I haven't seen anything criticising Obama as stupid because that would be like criticizing Kareem Abul Jabbar for being short. It just wouldn't make sense. I've seen things criticizing his physical appearance, his stuttery manner, his "false" positivity, his sexuality, his name, his tendency to rely on charisma over content, his political inexperience and naivite, renegging on campaign promises, and much much more. The bit on "Lie to me" about Obama giving John McCain the finger had me howling. No. And the Mad Magazine cover was making a SPECIFIC comment about Obama's pledge not to smoke. Not general at all. It is perfectly possible to criticize his words and actions without using images that would give bigots the giggles.

Steven Barnes said...

The point to me is that racism exists in most of us, and to a venomous extent in about 10% of us.

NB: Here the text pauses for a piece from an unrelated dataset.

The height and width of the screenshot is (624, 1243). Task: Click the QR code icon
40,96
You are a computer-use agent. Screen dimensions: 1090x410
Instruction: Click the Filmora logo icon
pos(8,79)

But it is totally unaccepted to make this textual and conscious. Repress it as you will, some will let it slip out, others will giggle at it and pretend not to understand, and others will genuinely be confused and upset: "It was innocent!". How would you suggest I sort out one from the other? I think that everyone is going to have to step just a little they would have for the first female president, or the first gay. And some of the jokes would be innocent, but the venomous 10% would hide behind the label as well. Remember that he had more death threats than ANY other presidential candidate, ever. This isn't a joke, not even a little bit, but the forces of evil want you to laugh and believe they're not serious. Keep laughing. Then, if something happens, you'll cry and say: "I never thought..."

Ethereal Highway said...

That cartoon was very upsetting to me. Though I don't like the racism, in this case I was much more upset by the depiction of assassination.

Mike R said...

>I haven't seen anything criticising Obama as stupid because that would be like criticizing Kareem Abul Jabbar for being short. It just wouldn't make sense.<

*shrug* If politician X is filmed damn near 24/7, they are going to say some stupid things.

You jump of those stupid things and portray them as stupid for humorous effect. It's been done for practically every US president I can think of, and it's not rocket science.

Here's a clip of a time when Obama's teleprompter went out;

Take a look at that, and tell me SNL couldn't have used that as a launching pad to portray him as unintelligent without his teleprompter.